Childhood cancer survivors (CCSs) have a high cumulative incidence of developing a chronic health condition, ¹ which may negatively influence their health-related quality of life (HRQoL).^2,3 HRQoL refers to the impact of an individual’s health status on their perceived physical, mental, emotional, and social functioning and their life satisfaction.^4,5 Studies have reported conflicting results, ranging from poorer to no differences to improved HRQoL in CCSs compared with healthy controls.^6–9 Factors associated with a poorer HRQoL include female sex, older age, time since diagnosis, low socioeconomic status, lower educational attainment, and unemployment.^6,10 Additional risk factors are radiotherapy and the presence of late effects.^2,11 Survivors of certain types of cancer (brain and bone tumors, leukemia, and neuroblastoma) and those with relapsed disease may have poorer HRQoL, but the findings are contradictory.^2,8,12 Adolescent and young adult (AYA)-aged survivors may be more vulnerable due to their unique physical, psychological, and social developmental phase, the evolution of their identities and independence, changing interpersonal relationships, and other needs.^13,14

The measurement of HRQoL offers several challenges, such as heterogeneity in the nature of the different tools. CCSs and their caregivers have contradictory views regarding their HRQoL, and few instruments are suitable for younger children.^3,15 Generic HRQoL measures for survivors and those receiving treatment include the SF-36 Health Survey (SF-36), ¹⁶ the Pediatric Quality of Life Inventory (PedsQL), ¹⁷ the Medical Outcome Study Scale (MOS-24), ¹⁸ and the KIDSCREEN-27 and -52.^19,20 Disease-specific measures for HRQoL include the PEDQOL, ²¹ the PedsQL 3.0 Cancer module, ²² used for children up to 18 years receiving cancer treatment and for survivors, and the Health Utilities Index. ²³

The self-report Minneapolis-Manchester Quality of Life (MMQL) youth, adolescent, and adult forms^24–26 were developed specifically for survivors of childhood cancer instead of those actively receiving treatments, based on patient, parent, nurse, and doctor experiences. The forms include evaluation of body image, relationships, and cognitive functioning that are not usually included in the more commonly used measures and exclude cancer treatment symptoms. They share age-appropriate common domains to facilitate longitudinal assessments. Groups in Sweden, the United Kingdom, Korea, and Japan have validated local versions.^27–30 We selected the MMQL adolescent and adult forms for this study as they are cancer survivor specific, short, and easy to administer, and the forms are suited for longitudinal assessments across different age groups.

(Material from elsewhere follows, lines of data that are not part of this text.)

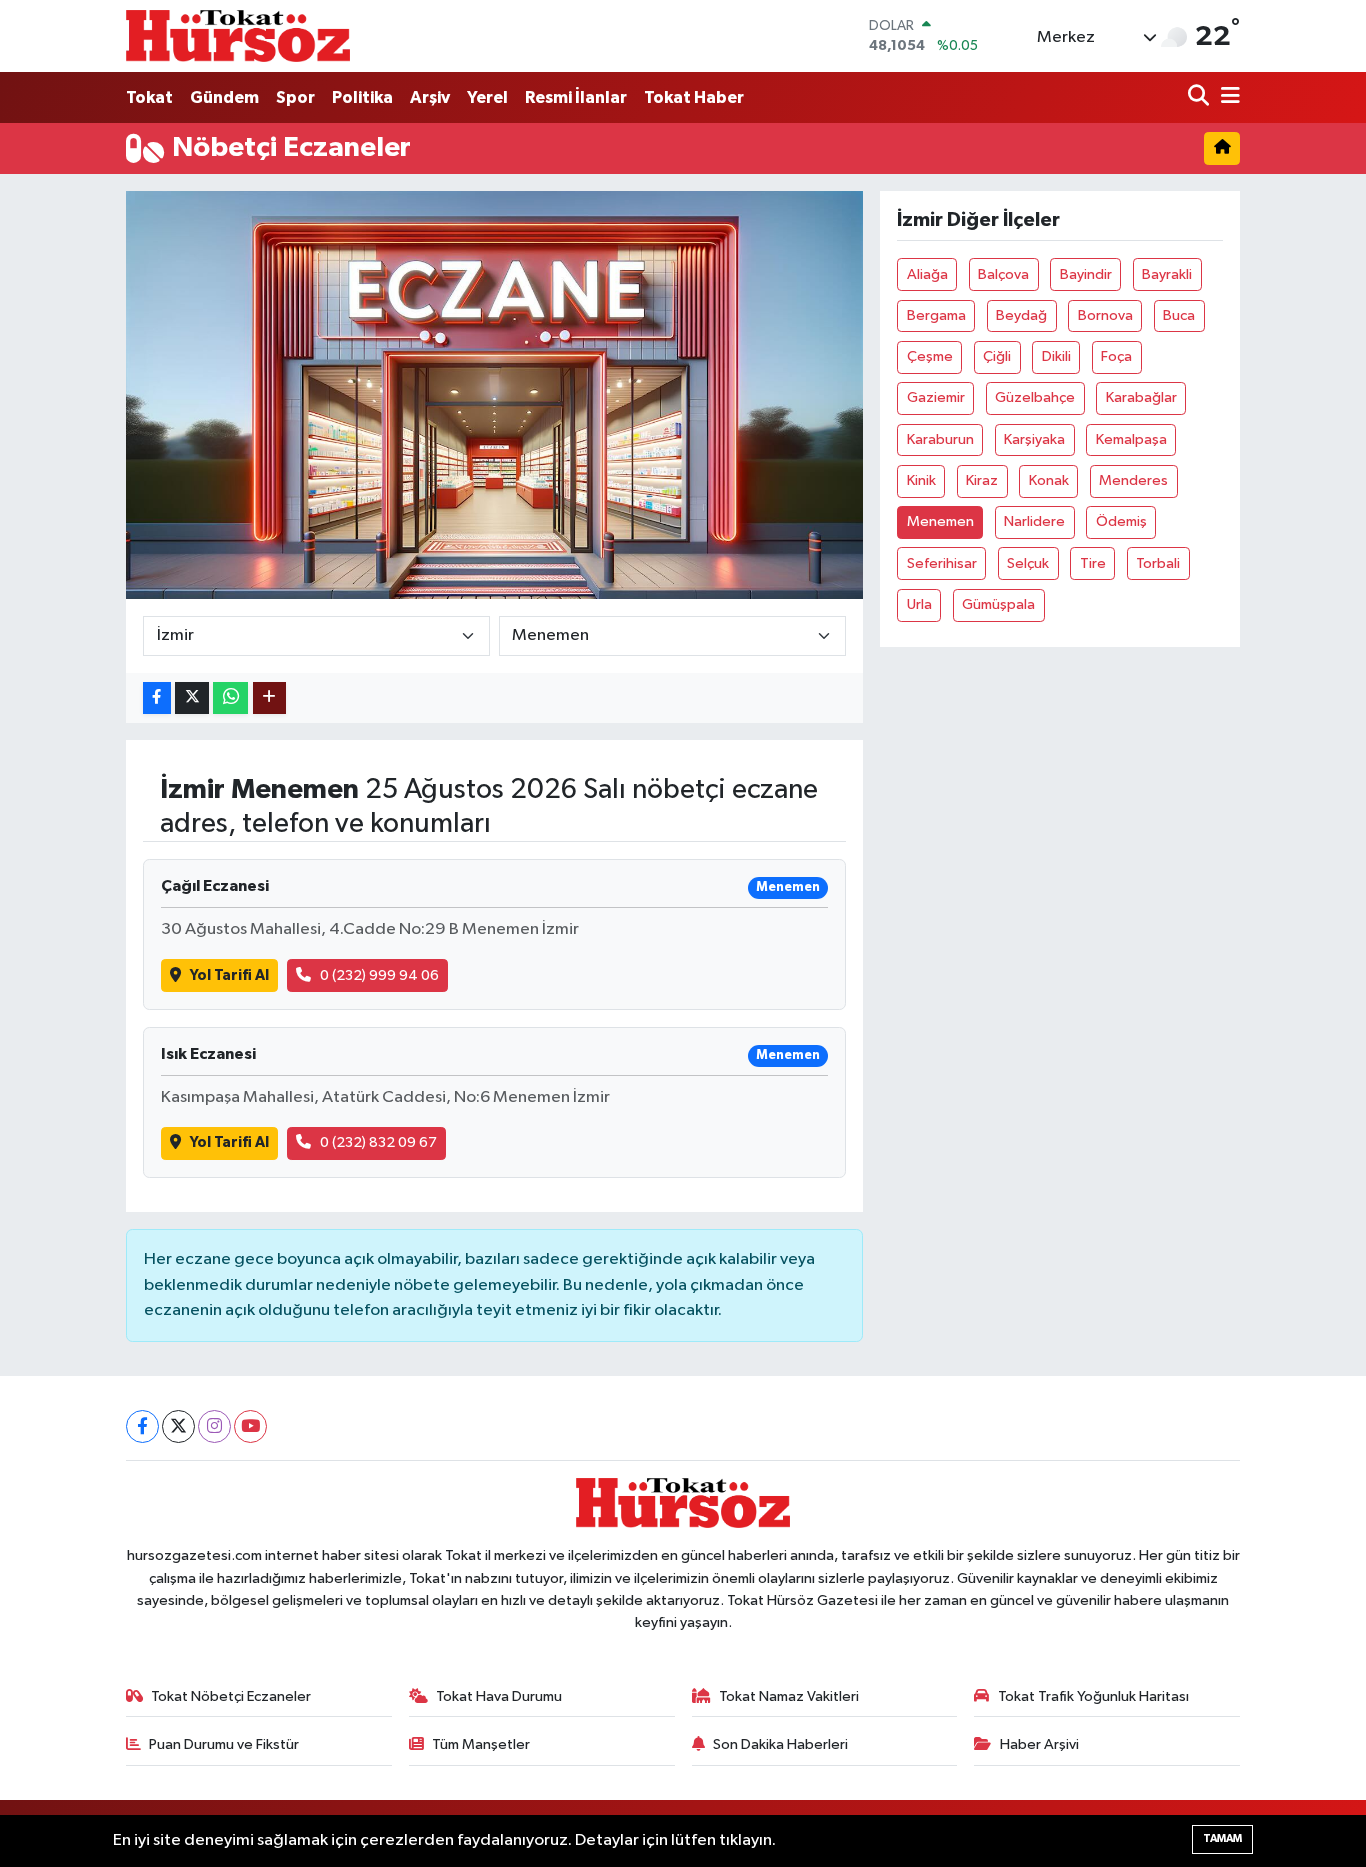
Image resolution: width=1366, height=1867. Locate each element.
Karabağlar (1141, 397)
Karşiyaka (1034, 439)
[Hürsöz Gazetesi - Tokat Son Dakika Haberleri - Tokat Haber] (238, 35)
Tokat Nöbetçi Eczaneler (231, 1696)
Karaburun (940, 439)
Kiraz (982, 480)
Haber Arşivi (1039, 1744)
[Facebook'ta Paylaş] (157, 698)
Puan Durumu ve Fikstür (224, 1744)
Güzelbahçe (1035, 397)
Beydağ (1021, 315)
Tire (1093, 563)
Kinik (921, 480)
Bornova (1105, 315)
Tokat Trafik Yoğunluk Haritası (1093, 1696)
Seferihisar (942, 563)
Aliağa (927, 274)
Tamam (1222, 1838)
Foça (1116, 356)
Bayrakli (1167, 274)
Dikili (1056, 356)
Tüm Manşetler (481, 1744)
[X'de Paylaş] (192, 698)
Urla (919, 604)
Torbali (1158, 563)
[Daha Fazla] (269, 698)
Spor (295, 97)
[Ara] (1200, 97)
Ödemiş (1121, 521)
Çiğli (997, 356)
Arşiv (430, 97)
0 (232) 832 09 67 (378, 1142)
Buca (1179, 315)
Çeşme (930, 356)
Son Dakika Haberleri (780, 1744)
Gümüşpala (998, 604)
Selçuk (1028, 563)
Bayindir (1086, 274)
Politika (362, 97)
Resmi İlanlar (576, 97)
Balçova (1003, 274)
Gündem (224, 97)
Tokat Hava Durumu (499, 1696)
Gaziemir (936, 397)
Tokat (149, 97)
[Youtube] (250, 1426)
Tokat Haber (694, 97)
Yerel (487, 97)
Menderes (1133, 480)
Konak (1049, 480)
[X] (178, 1426)
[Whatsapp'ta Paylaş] (230, 698)
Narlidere (1034, 521)
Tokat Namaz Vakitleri (789, 1696)
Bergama (936, 315)
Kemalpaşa (1131, 439)
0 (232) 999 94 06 (379, 975)
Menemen (940, 521)
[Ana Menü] (1227, 97)
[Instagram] (214, 1426)
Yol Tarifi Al (229, 975)
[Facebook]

Limited information about the HRQoL for long-term adolescent and AYA-aged CCSs residing in low- and middle-income countries (LMICs) is available. Most study cohorts include patients receiving cancer treatment^31–33 or survivors not yet five years after treatment completion.^34,35 One South African study documented a lower (intermediate) functioning level as measured by the PedsQL tool for inpatients receiving treatment. ³⁶ We conducted this pilot study among a cohort of long-term AYA-aged CCSs from a single center in South Africa to investigate the feasibility of assessing HRQoL in LMICs and to plan a more robust follow-up project.

Materials and Methods

This cross-sectional study was conducted from 2020 to 2021 at Tygerberg Hospital, a tertiary academic hospital in Cape Town, South Africa. Contactable CCSs on the Tygerberg Hospital childhood cancer tumor registry, diagnosed between 1983 and 2015, were invited to participate in a prospective survivorship study to document medical and psychological late effects. The inclusion criteria were a childhood cancer diagnosis and at least five years of survival after diagnosis. An exclusion criterion was a Langerhans cell histiocytosis diagnosis. Demographic and clinical information and socioeconomic status were extracted from the registry and patient folders. Diagnoses were classified as hematological malignancies (leukemia and lymphoma) or solid tumors. The authors classified chemotherapy intensity as low (including those who had no chemotherapy) or high. ³⁷ CCSs’ socioeconomic status was classified according to the local hospital classification system: fully subsidized service (unemployed families), partially subsidized (< $4615 single income or $6593 family income per year), moderate income ($4615 – $6593 single income or $16,482 – $23,075 family income per year), and high income (>$16,482 single income or $23,075 family income per year). ³⁸ An in-person long-term follow-up (LTFU) assessment was guided by the Children’s Oncology Group LTFU guidelines version 4. ³⁹ The number of identified late effects were recorded, and the severity was classified as Grades 1 and 2 (mild to moderate) and Grades 3 and 4 (severe), according to the Common Terminology Criteria for Adverse Events (CTCAE) version 4.03. ⁴⁰

The authors used two MMQL forms with permission from the original developer, who approved minor adaptations (ethnic group options, school levels, and types of tertiary education institutions) to reflect the local context (Supplementary Table S1). Formal validation of the forms was beyond the scope of this study. To assess the relevance of the forms to a South African cohort, 14 pediatric oncologists rated each item as ‘not relevant,’ ‘somewhat relevant,’ ‘relevant,’ or ‘very relevant’ (scored 1–4, respectively). The item-level content validity score for each item was determined by dividing the number of oncologists who rated an item as “3” or “4” by the number of respondents (14). The item-level content validity score ranged from 0.5 (not acceptable) for one item to 0.85 or more (acceptable) for 38 (67.9%) items. The scale-level content validity index was the average of all the item-level content validity indexes. The scale-level content validity indexes were acceptable (0.88 and 0.89 for the adolescent and adult forms, respectively). ⁴¹ The English forms were translated into the other two local languages (Afrikaans and isiXhosa) utilizing the standard forward-backward methodology by the Stellenbosch University language center.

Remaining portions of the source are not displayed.